PROBLEM REQUIREMENTS: Each of the lines below must be written out exactly as shown.

SOURCE MATERIAL:
..............................

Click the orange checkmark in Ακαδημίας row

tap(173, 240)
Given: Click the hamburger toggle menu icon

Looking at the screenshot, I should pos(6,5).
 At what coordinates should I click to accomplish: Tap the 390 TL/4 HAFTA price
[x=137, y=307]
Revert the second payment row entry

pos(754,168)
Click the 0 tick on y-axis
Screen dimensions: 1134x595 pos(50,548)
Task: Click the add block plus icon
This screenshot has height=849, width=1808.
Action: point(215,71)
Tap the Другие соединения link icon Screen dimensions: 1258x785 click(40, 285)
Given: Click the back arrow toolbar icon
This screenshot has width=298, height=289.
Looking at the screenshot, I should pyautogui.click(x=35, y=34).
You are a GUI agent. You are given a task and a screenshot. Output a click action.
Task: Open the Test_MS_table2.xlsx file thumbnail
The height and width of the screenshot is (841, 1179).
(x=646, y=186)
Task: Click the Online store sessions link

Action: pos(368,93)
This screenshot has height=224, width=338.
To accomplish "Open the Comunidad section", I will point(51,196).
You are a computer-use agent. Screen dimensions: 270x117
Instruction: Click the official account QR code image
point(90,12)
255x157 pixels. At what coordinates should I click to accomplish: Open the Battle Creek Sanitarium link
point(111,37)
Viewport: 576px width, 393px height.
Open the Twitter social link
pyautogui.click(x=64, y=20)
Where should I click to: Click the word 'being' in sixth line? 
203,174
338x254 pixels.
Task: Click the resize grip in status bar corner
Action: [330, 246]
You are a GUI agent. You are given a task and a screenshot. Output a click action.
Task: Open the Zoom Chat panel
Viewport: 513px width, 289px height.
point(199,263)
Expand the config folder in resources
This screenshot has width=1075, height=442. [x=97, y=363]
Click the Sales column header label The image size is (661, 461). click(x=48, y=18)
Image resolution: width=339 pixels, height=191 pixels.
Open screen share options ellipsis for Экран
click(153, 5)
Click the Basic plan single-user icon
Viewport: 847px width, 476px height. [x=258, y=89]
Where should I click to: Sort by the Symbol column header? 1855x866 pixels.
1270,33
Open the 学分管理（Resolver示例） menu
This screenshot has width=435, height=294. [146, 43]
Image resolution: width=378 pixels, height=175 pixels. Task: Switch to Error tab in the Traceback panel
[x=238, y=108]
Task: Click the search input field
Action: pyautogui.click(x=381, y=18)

..............................

OUTPUT FOR THIS TASK:
Click the orange checkmark in Ακαδημίας row

tap(173, 240)
Given: Click the hamburger toggle menu icon

Looking at the screenshot, I should pos(6,5).
 At what coordinates should I click to accomplish: Tap the 390 TL/4 HAFTA price
[x=137, y=307]
Revert the second payment row entry

pos(754,168)
Click the 0 tick on y-axis
Screen dimensions: 1134x595 pos(50,548)
Task: Click the add block plus icon
This screenshot has height=849, width=1808.
Action: point(215,71)
Tap the Другие соединения link icon Screen dimensions: 1258x785 click(40, 285)
Given: Click the back arrow toolbar icon
This screenshot has width=298, height=289.
Looking at the screenshot, I should pyautogui.click(x=35, y=34).
You are a GUI agent. You are given a task and a screenshot. Output a click action.
Task: Open the Test_MS_table2.xlsx file thumbnail
The height and width of the screenshot is (841, 1179).
(x=646, y=186)
Task: Click the Online store sessions link

Action: pos(368,93)
This screenshot has height=224, width=338.
To accomplish "Open the Comunidad section", I will point(51,196).
You are a computer-use agent. Screen dimensions: 270x117
Instruction: Click the official account QR code image
point(90,12)
255x157 pixels. At what coordinates should I click to accomplish: Open the Battle Creek Sanitarium link
point(111,37)
Viewport: 576px width, 393px height.
Open the Twitter social link
pyautogui.click(x=64, y=20)
Where should I click to: Click the word 'being' in sixth line? 
203,174
338x254 pixels.
Task: Click the resize grip in status bar corner
Action: [330, 246]
You are a GUI agent. You are given a task and a screenshot. Output a click action.
Task: Open the Zoom Chat panel
Viewport: 513px width, 289px height.
point(199,263)
Expand the config folder in resources
This screenshot has width=1075, height=442. [x=97, y=363]
Click the Sales column header label The image size is (661, 461). click(x=48, y=18)
Image resolution: width=339 pixels, height=191 pixels.
Open screen share options ellipsis for Экран
click(153, 5)
Click the Basic plan single-user icon
Viewport: 847px width, 476px height. [x=258, y=89]
Where should I click to: Sort by the Symbol column header? 1855x866 pixels.
1270,33
Open the 学分管理（Resolver示例） menu
This screenshot has width=435, height=294. [146, 43]
Image resolution: width=378 pixels, height=175 pixels. Task: Switch to Error tab in the Traceback panel
[x=238, y=108]
Task: Click the search input field
Action: pyautogui.click(x=381, y=18)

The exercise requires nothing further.